● **Given task**
Rewrite the lines from the beginning of the rows through the line containing "the item to the left of top stories item is", replacing "screenshot" with "screen capture" and leaving everything else unchanged. Return only those lines.

[Excerpt from a dataset]
***

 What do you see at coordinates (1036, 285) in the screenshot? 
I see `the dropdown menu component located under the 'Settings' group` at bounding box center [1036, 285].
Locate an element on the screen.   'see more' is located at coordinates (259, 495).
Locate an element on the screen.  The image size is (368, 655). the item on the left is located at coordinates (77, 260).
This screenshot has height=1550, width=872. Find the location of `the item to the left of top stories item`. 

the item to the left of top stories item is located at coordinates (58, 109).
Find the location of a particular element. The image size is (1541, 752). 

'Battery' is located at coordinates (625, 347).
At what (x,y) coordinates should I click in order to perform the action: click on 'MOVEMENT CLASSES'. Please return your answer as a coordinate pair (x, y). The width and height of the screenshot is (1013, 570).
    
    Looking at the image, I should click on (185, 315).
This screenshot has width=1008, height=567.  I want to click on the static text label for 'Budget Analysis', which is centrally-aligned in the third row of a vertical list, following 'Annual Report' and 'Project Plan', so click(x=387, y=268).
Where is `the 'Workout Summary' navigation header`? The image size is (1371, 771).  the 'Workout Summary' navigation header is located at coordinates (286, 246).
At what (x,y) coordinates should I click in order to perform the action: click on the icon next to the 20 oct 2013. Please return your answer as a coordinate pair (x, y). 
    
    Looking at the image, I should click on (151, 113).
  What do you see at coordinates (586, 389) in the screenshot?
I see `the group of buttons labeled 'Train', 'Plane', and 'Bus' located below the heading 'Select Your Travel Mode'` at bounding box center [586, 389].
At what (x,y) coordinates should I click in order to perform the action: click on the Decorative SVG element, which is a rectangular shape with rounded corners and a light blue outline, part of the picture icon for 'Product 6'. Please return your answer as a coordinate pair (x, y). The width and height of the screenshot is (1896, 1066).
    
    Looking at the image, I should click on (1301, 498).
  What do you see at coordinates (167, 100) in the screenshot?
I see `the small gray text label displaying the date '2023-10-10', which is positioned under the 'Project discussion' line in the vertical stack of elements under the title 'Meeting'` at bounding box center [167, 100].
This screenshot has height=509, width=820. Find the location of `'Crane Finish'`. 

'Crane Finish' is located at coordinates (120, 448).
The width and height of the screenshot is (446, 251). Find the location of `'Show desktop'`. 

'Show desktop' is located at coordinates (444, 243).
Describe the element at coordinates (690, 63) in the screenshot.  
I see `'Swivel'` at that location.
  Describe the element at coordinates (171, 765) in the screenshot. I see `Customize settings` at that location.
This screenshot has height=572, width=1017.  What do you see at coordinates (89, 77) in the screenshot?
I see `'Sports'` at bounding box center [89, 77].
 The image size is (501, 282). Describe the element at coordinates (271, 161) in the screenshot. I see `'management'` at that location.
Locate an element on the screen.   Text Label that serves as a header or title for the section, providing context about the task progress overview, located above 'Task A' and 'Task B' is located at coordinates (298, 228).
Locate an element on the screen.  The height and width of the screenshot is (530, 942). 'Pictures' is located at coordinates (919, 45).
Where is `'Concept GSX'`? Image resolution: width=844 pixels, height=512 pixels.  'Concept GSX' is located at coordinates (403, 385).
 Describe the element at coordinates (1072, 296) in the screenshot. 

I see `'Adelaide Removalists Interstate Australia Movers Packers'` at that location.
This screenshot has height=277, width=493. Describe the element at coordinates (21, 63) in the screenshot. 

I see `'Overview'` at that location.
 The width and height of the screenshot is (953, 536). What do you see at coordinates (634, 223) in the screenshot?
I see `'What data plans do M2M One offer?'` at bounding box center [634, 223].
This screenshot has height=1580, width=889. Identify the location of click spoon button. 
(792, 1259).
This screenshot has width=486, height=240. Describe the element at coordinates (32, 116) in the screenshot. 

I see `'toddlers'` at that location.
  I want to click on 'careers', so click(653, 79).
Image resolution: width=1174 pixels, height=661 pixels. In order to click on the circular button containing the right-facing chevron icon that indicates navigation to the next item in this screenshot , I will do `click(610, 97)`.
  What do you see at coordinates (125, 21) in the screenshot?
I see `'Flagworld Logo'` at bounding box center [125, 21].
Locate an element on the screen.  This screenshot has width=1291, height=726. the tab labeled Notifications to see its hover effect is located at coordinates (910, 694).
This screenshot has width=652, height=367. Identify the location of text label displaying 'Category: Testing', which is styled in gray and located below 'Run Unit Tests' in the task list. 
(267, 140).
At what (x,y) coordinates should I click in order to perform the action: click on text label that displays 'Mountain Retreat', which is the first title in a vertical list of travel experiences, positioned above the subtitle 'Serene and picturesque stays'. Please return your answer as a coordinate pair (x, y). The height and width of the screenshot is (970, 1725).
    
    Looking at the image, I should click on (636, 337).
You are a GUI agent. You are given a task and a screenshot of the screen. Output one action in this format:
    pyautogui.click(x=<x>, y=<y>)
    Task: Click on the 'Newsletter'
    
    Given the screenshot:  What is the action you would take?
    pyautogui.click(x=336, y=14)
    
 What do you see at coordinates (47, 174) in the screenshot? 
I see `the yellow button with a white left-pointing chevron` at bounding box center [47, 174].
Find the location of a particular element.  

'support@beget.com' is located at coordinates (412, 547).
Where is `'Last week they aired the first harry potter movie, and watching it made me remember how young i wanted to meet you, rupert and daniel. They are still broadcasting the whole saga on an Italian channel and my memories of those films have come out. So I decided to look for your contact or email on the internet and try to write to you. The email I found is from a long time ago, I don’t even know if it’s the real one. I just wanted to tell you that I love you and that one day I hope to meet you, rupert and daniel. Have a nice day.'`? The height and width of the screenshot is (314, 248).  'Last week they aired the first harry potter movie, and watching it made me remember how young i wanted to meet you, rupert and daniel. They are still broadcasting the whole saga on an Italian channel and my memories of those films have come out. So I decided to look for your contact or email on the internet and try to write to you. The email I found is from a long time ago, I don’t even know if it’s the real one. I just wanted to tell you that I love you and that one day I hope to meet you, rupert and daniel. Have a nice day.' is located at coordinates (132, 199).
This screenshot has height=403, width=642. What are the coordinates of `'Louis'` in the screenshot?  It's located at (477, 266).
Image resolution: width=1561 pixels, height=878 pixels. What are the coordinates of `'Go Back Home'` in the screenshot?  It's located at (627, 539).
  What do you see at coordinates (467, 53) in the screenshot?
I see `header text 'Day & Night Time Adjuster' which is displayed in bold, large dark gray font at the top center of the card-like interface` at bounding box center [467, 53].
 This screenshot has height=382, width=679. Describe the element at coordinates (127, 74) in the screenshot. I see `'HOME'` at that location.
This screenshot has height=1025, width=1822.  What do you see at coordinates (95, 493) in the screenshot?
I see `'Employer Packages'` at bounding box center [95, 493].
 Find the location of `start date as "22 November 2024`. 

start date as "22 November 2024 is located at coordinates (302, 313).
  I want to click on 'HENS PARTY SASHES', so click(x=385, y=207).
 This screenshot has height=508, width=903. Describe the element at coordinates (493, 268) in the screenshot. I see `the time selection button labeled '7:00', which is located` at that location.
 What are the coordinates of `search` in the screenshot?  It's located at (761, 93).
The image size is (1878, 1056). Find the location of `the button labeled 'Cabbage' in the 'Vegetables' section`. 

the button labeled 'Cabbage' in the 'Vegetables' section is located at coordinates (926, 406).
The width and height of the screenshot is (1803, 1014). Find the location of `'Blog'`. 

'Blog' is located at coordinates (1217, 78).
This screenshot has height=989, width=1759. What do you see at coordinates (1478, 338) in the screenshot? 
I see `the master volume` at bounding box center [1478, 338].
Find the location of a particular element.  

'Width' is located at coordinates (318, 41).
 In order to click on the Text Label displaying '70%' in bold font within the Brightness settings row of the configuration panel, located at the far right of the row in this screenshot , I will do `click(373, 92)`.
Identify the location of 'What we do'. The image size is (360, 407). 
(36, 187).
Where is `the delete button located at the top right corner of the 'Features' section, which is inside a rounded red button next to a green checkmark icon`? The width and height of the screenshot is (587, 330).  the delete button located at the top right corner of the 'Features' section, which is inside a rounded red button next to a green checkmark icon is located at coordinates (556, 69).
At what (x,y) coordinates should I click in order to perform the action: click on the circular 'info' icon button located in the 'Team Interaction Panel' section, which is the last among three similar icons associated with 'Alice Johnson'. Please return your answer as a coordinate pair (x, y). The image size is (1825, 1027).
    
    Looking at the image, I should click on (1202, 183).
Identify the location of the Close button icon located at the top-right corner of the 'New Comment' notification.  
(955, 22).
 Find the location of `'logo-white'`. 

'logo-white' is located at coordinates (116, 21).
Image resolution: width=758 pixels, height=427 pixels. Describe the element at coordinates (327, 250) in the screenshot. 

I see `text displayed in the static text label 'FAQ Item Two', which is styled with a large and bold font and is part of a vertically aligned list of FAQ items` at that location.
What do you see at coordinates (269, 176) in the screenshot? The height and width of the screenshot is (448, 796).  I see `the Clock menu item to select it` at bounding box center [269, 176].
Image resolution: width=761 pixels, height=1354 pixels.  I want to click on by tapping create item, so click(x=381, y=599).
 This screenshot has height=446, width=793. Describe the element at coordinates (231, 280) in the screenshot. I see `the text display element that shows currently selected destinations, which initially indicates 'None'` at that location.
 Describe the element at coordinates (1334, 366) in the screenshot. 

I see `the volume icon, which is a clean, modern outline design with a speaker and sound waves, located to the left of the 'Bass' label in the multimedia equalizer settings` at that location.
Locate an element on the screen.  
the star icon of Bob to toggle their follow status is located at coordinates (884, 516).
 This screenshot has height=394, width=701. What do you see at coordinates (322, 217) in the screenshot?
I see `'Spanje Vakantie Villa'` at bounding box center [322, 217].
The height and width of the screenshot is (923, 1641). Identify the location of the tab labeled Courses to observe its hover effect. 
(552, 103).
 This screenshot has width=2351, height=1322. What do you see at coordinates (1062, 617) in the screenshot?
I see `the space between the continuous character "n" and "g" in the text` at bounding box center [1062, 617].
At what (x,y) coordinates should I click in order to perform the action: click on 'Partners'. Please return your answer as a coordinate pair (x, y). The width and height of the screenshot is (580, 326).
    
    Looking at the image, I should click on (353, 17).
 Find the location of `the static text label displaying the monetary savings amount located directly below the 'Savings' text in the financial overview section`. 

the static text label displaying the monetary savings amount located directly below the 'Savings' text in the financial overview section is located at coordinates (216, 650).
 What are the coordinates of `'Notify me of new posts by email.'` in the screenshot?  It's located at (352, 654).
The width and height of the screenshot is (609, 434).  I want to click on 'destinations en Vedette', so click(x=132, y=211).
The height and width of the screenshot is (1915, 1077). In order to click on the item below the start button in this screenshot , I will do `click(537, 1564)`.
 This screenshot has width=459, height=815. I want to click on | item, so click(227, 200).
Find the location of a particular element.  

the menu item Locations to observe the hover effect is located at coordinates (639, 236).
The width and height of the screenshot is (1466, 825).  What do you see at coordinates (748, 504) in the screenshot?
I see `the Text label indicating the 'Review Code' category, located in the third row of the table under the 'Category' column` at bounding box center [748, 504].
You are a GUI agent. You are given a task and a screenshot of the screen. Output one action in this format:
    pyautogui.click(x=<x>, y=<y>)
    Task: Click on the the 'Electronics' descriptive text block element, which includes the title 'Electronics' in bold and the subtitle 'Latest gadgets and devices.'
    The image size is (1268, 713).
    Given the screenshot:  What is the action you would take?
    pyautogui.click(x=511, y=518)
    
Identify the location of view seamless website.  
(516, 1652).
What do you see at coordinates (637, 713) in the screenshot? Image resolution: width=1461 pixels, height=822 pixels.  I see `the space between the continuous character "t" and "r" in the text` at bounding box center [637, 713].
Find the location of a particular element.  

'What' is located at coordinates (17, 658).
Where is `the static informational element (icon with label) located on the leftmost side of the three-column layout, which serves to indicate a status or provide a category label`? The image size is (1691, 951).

***

● **The solution**
 What do you see at coordinates (1036, 285) in the screen capture? 
I see `the dropdown menu component located under the 'Settings' group` at bounding box center [1036, 285].
Locate an element on the screen.   'see more' is located at coordinates (259, 495).
Locate an element on the screen.  The image size is (368, 655). the item on the left is located at coordinates (77, 260).
This screen capture has height=1550, width=872. Find the location of `the item to the left of top stories item`. 

the item to the left of top stories item is located at coordinates (58, 109).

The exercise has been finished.